BEGIN Extract

So, confession time. I am a sucker for data. I love seeing real time graphs of system stats, performance, events, etc.
So when I saw the following blog post being shared on reddit, it was a no brainer.
It was a great read and a great guide. I chose to set up Prometheus in a docker container as all my other monitoring tools are there, but aside from that his guide was spot on, and I encourage everyone to read it.
It didn’t quiet go far enough, in my mind. I could get a ton of stats that I couldn’t get before: licensed user count, logged in user count, attachments storage size. But without being able to tie it to what the underlying system was doing it just felt…incomplete. I mean it’s great you can tell you have 250 users logged in, but is that what’s really causing the lag in the system?
Luckily I had another tool in my toolbelt. I had previously setup Grafana and InfluxDB/Telegraf for use on other systems. It was merely a matter of setting up telegraf on the JIRA server, and start pumping in the required data that way.
To see how to install InfluxDB and Grafana via docker, I’d first suggest following this guide from a fellow homelabber:
My JIRA system runs on CentOS, so my first step in getting JIRA’s server info was to get the InfluxDB added to yum. To do so, I executed the following command:
cat <<EOF | sudo tee /etc/yum.repos.d/influxdb.repo [influxdb] name = InfluxDB Repository - RHEL baseurl = https://repos.influxdata.com/rhel/7/x86_64/stable/ enabled = 1 gpgcheck = 1 gpgkey = https://repos.influxdata.com/influxdb.key EOF
After this, it was a simple thing to do a yum install, and boom, I had telegraf on the system. As a matter of disclosure, I did look that up here, it’s not like I just knew it.
After installing it, I did need to configure it so that it would gather and send the stats I was interested in to InfluxDB. To do so, I took a backup of the default config file (found at /etc/telegraf/telegraf.conf), then replaced the original with my own generic config file for Linux systems:
[global_tags] [agent] interval = "10s" round_interval = true metric_batch_size = 1000 metric_buffer_limit = 10000 collection_jitter = "0s" flush_interval = "10s" flush_jitter = "0s" precision = "" debug = false quiet = false logfile = "/var/log/telegraf/telegraf.log" hostname = "<<system host name, optional>>" omit_hostname = false [[outputs.influxdb]] urls = ["<<url to your influxdb server>>"] username = "<<influxdb user>>" password = "<<influxdb password>>" [[inputs.cpu]] percpu = true totalcpu = true collect_cpu_time = false report_active = false [[inputs.disk]] ignore_fs = ["tmpfs", "devtmpfs", "devfs", "overlay", "aufs", "squashfs"] [[inputs.diskio]] [[inputs.kernel]] [[inputs.mem]] [[inputs.processes]] [[inputs.swap]] [[inputs.system]]
Then it was a matter of starting Telegraf, confirm in the logs that it was sending, and then start work in Grafana. After working the data a bit, I got the following dashboard:
Now, this is still very much a work in progress. For one thing, the orange line is supposed to be the max java heap, and unless I stop JIRA and change it – I don’t think it’s supposed to change. And those gaps aren’t me restarting JIRA, so it should have been constant. (proxy problems, ammirite?)

END Extract
BEGIN Listed entries

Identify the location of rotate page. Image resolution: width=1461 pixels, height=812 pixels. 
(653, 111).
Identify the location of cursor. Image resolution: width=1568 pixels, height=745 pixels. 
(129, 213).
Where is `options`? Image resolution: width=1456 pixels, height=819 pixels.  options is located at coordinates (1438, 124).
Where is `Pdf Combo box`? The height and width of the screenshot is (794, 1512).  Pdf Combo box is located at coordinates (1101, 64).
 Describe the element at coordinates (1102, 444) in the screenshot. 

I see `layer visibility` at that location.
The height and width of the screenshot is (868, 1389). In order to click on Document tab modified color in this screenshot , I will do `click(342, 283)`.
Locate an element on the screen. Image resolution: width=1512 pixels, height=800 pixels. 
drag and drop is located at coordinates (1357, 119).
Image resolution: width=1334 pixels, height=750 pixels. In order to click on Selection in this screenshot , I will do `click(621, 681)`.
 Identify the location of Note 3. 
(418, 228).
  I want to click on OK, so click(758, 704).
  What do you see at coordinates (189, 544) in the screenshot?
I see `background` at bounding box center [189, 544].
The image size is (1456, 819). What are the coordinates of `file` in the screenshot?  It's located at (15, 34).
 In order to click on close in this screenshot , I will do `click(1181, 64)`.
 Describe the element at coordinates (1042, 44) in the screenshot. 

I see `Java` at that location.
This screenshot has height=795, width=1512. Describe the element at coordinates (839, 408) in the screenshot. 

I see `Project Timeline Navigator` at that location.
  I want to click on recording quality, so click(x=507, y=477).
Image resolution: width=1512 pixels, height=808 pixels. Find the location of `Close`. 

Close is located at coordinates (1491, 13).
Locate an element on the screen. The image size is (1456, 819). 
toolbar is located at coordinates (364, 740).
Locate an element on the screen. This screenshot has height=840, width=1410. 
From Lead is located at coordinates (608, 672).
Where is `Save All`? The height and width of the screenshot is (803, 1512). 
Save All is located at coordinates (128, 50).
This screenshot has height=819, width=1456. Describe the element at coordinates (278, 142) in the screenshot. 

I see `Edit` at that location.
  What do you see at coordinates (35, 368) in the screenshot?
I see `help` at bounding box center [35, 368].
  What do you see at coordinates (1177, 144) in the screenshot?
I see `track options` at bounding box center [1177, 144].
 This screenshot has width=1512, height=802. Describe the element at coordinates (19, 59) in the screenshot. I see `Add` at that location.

END Listed entries

**Instructions**
A: According to the JIRA monitoring post, on which operating system does the author's JIRA system run?
B: Continue the JIRA monitoring post from the point where it stops.
The items come from a source separate from the JIRA monitoring post.

**The answers**
A: CentOS

B:
The particularly tricky one to do is the CPU Graph and guage. Telegraf will breakdown CPU usage into io_wait, user, system, etc. To be fair, this is how it’s recorded to Linux internally, but to get a unified number, I had to take the idle time on the CPU, multiply it by -1, then subtract it from 100.
The second gotcha is under to options tab of the single stat block. It will always default to give you an average – which at times you will want. But in most cases will give you weird readings, like 0.4 users are currently logged in instead of one. To fix this, simply change it to read “Current”, as shown below.
So, you may be asking yourselves, why?
My first answer would be “Have you seen it! It’s just cool a.f.!”
But my second, more practical answer is incident detection and response. Just like in JIRA, Dashboards here give you and idea of whats going on now, as well as what’s been going on previously. You can even expand on this to tell if you are using swap, which could severely slow down a system. Or if you are out of memory for the JVM setting you have. Or you don’t have enough CPU power to process all the requests. And you can tell all this at a glance. You can even have this posted on a monitor on the wall so everyone can see it in real time.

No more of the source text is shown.